2004 — 2009 |
Jiang, Yuhong |
R01Activity Code Description: To support a discrete, specified, circumscribed project to be performed by the named investigator(s) in an area representing his or her specific interest and competencies. |
Contextual Cueing and Implicit Learning
DESCRIPTION (provided by applicant): This proposal investigates a powerful form of implicit visual learning - contextual cueing (Chun & Jiang, 1998). Contextual cueing reflects the influence of attention by implicitly-learned visual context. In this task, subjects search for a "T" among "L"s. When the spatial layout formed by all items repeats occasionally, search is faster among the repeated displays than among the new ones, suggesting that the repeated context "cues" attention to the target position. Contextual cueing is (1) fast, acquired after 4-5 repetitions, (2) long-lasting, persisting for at least a week, and (3) implicit, requiring no conscious effort to learn. This proposal has four specific Aims. 1. Is contextual cueing automatic or attention-dependent? To find out, subjects will be asked to attend to a subset of items and ignore the others and learning of the ignored repetition will be measured. 2. Do subjects learn the global spatial layout formed by all items or do they learn the individual item locations?

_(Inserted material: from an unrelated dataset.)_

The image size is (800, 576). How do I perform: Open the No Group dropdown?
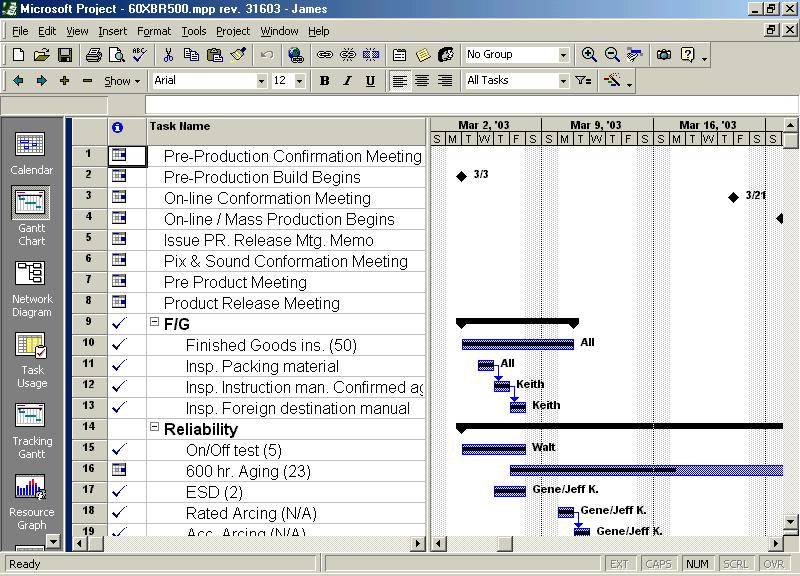tap(563, 55)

To this end, we will measure whether contextual cueing transfers to displays whose global context or local context is selectively disrupted. 3. What is the extent of individual variabilities in contextual cueing and what is the source of such variation? We will measure the correlation between an individual's cueing effect and other cognitive abilities, such as digit-span, visual short-term memory capacity, and central executive function. 4. Do common brain regions underlie encoding display repetitions and learning of a consistent association? Here, we will use fMRI to measure brain regions important for repetition processing and those for associative learning. This proposal has direct health implications because unlike explicit learning and memory, implicit learning is largely preserved in many patient groups, in people with low IQ, and in small children and older adults. Contextual cueing is a powerful form of implicit learning. Understanding its cognitive and neural mechanisms is the first step toward understanding this ability in normal adults as well as in those whose explicit learning and memory mechanisms are impaired.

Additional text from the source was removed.